High-frequency trading (HFT) is an advanced algorithm and using the latest technology to make trades quickly. HFT strategies are used to take small price differences, market imbalances, and short-term trends to make a profit in a short time [1].
This part of this project is going to analyze Key Algorithms and Strategies in High-Frequency Trading, such as statistical arbitrage, market making, momentum ignition, and other strategies.
Statistical Arbitrage is a statistical trading model that uses price differences between related financial instruments to make trade decisions. The main objective is to find groups of assets that change the price together and make a profit by changing their price relationship. This strategy needs a lot of mathematical and computational techniques to process [2].
Cointegration algorithms find long-term relationships between groups of assets. For example, two stocks in the same industry may have a stable price. When the prices are not in their stable price range, traders can sell the more expensive assets and buy the cheaper assets. The purpose of Pairs Trading Algorithms is to find two assets that are usually moving together. Traders can trade them when their price relationship is different. For example, if the price relationship between Coca-Cola and Pepsi shares are not in the same direction, a trader might sell the stock has better performance and buy the stock has worse performance.
Advanced machine learning models, such as Neural Networks, are used to predict prices, allowing traders to make decisions based on the output of predictions [1]. These models can analyze a lot of historical data to find some patterns to predict the stock price. An example of statistical arbitrage is the price difference between an exchange-traded fund (ETF) and its underlying assets. ETFs are following the performance of a group of securities, but temporary differences can happen because of market inefficiencies. HFT algorithms can buy the cheaper part and sell the more expensive ETF, making risk-free profits as the prices come back together.
Market making is a strategy where traders offer buy (bid) and sell (ask) prices continuously for a financial instrument [3]. The goal is to make a profit by the bid-ask spread, the difference between the prices.
Firstly, Inventory Management Algorithms are essential for market makers to manage their inventory and avoid too much risk from price changes. Bid and ask prices are adjusted by algorithms based on the current inventory levels, ensuring the market maker stays neutral, long, or short. Adverse Selection Mitigation occurs when market makers have better information about an asset's true value. To reduce this risk, algorithms use predictive models to find and avoid trading with better information. For example, a market maker in the stock market might quote a bid price of 100 and an ask price of 100.10 for a particular stock. If a buyer purchases the stock at 100.10 and a seller sells it at 100, the market maker earns a profit of $0.10 per share. Over thousands of trades, these small profits can accumulate into substantial profit.
Momentum ignition is a HFT strategy that involves a series of trades to create or amplify price trends [4]. The goal is to make a profit by taking positions in the direction of the trend.
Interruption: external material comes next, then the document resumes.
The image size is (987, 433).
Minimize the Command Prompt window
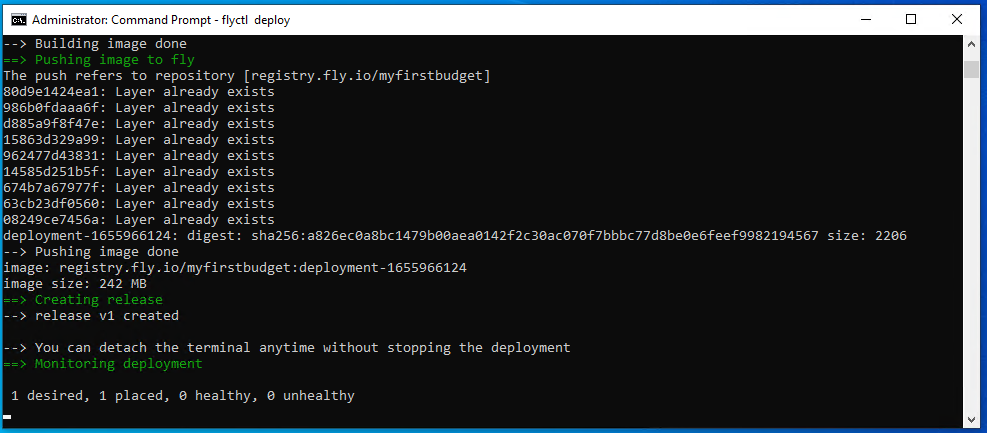point(864,18)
This strategy often involves placing many orders to create the illusion of market activity, attracting other traders to follow.
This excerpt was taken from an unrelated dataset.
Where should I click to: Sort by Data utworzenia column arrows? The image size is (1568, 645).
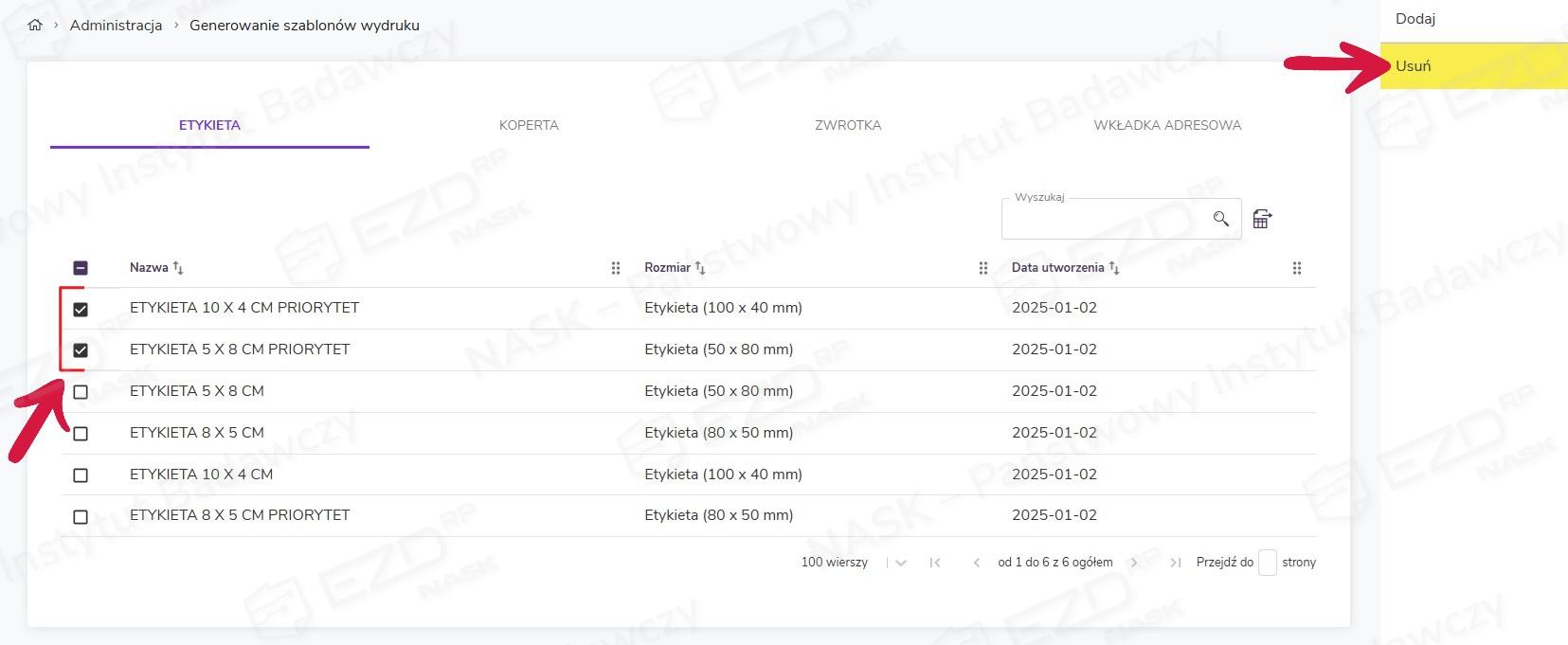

Momentum ignition algorithms analyze the order book to find key levels of support. By placing orders at these levels, traders can influence how other market participants behave.
Traders may place many buy or sell orders to make it look like there is strong demand or supply. Once other traders react to these orders, they can make a profit by quickly changing their position. An example of momentum ignition is "quote stuffing," where traders flood the market with many orders they don’t plan to execute. This can confuse and slow down other traders, allowing the initiator to take advantage of the price changes.
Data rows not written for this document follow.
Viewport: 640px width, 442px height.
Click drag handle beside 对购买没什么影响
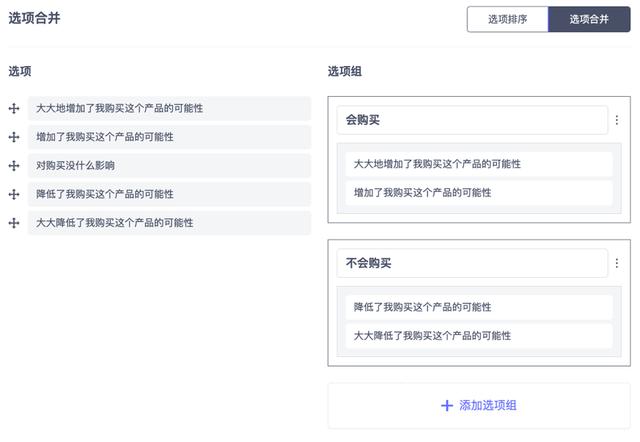[x=14, y=166]
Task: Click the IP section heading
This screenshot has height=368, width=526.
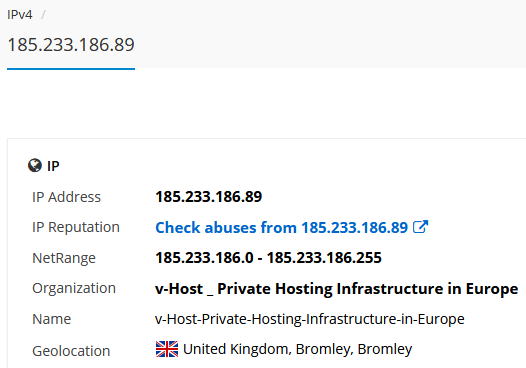Action: click(x=53, y=166)
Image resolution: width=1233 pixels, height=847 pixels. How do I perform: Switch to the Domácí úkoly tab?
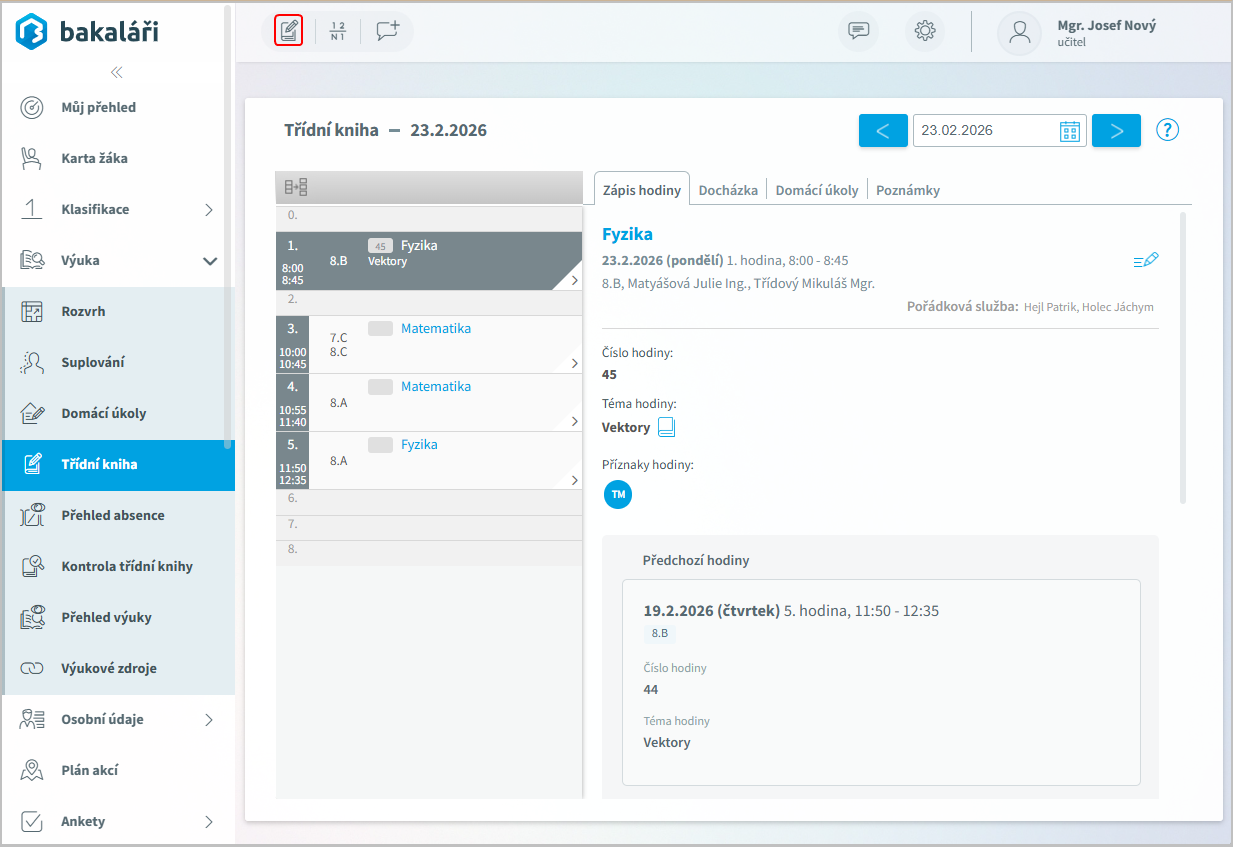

Latency arbitrage takes advantage of differences in how fast market participants receive and process information. HFT firms spend a lot of money on fast data connections and servers located close to exchanges to get a tiny time advantage over other competitors. For example, if a stock price changes on one exchange, HFT algorithms can use the delay in price updates on other exchanges to make a profit.
Order execution algorithms are designed to reduce the impact of large trades on the market. One example is the Volume-Weighted Average Price (VWAP) algorithm. It splits a large order into smaller parts and executes them throughout the day at prices close to the average price based on trading volume. This helps reduce the risk of the market moving against the trader.